6.2. 创建证书配置文件
按照以下流程,通过为请求 S/MIME 证书创建一个证书配置文件,通过命令行来创建一个配置文件。
步骤
通过复制现有的默认配置文件来创建自定义配置文件:
$ ipa certprofile-show --out smime.cfg caIPAserviceCert ------------------------------------------------ Profile configuration stored in file 'smime.cfg' ------------------------------------------------ Profile ID: caIPAserviceCert Profile description: Standard profile for network services Store issued certificates: TRUE
在文本编辑器中打开新创建的配置文件。
$ vi smime.cfg
将
Profile ID更改为反映配置文件用法的名称,如smime。注意当您导入新创建的配置文件时,如果有
profileId字段,则其必须与命令行中指定的 ID 匹配。更新扩展的密钥用法配置。默认的扩展的密钥用法扩展配置用于 TLS 服务器和客户端身份验证。
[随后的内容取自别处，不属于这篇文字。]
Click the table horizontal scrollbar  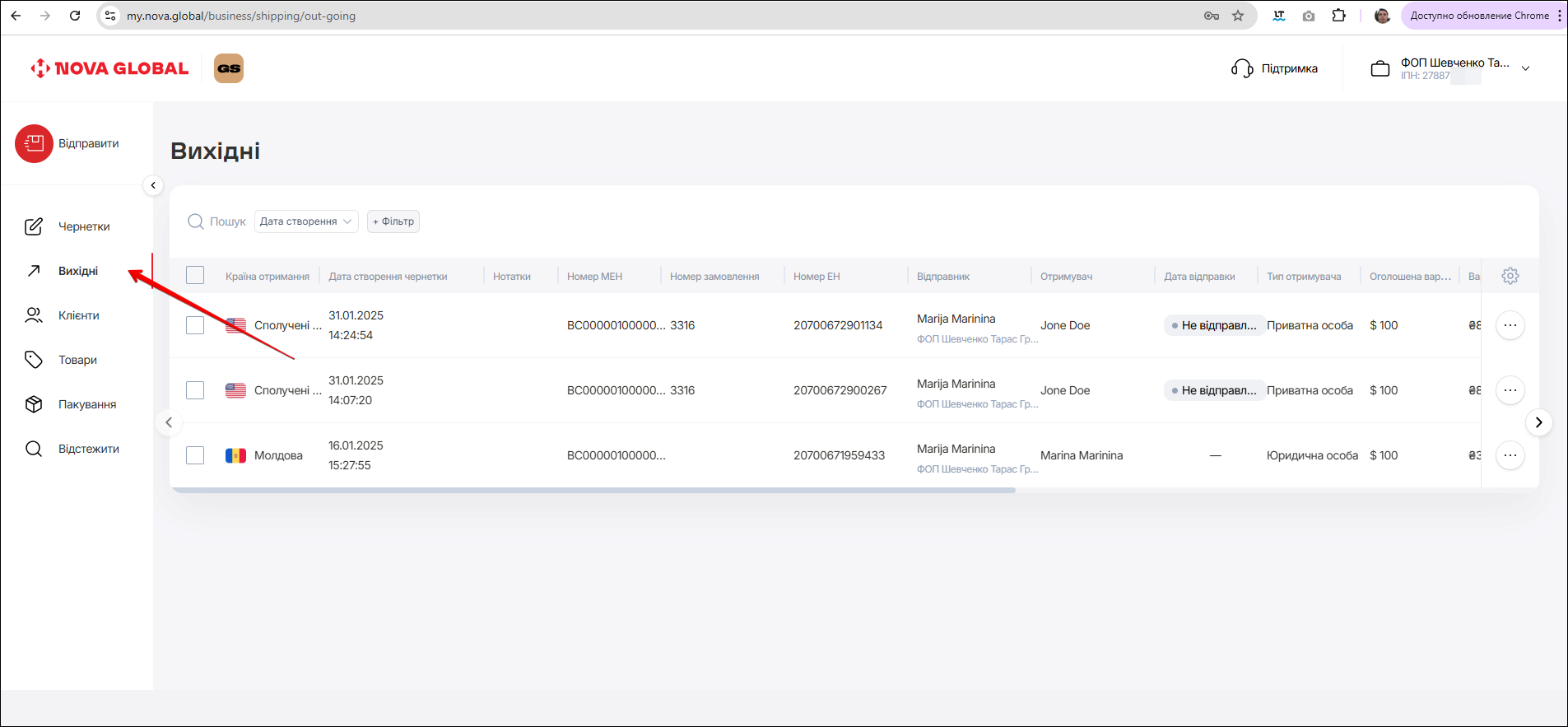593,490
例如,对于 S/MIME,必须为电子邮件保护配置扩展的密钥用法:
policyset.serverCertSet.7.default.params.exKeyUsageOIDs=1.3.6.1.5.5.7.3.4
导入新配置文件:
$ ipa certprofile-import smime --file smime.cfg \ --desc "S/MIME certificates" --store TRUE ------------------------ Imported profile "smime" ------------------------ Profile ID: smime Profile description: S/MIME certificates Store issued certificates: TRUE
验证
验证新证书配置文件已被导入:
$ ipa certprofile-find ------------------ 4 profiles matched ------------------ Profile ID: caIPAserviceCert Profile description: Standard profile for network services Store issued certificates: TRUE Profile ID: IECUserRoles Profile description: User profile that includes IECUserRoles extension from request Store issued certificates: TRUE Profile ID: KDCs_PKINIT_Certs Profile description: Profile for PKINIT support by KDCs Store issued certificates: TRUE Profile ID: smime Profile description: S/MIME certificates Store issued certificates: TRUE ---------------------------- Number of entries returned 4 ----------------------------
其他资源
-
请参阅
ipa help certprofile。 - 请参阅 RFC 5280 ,4.2.1.12 部分。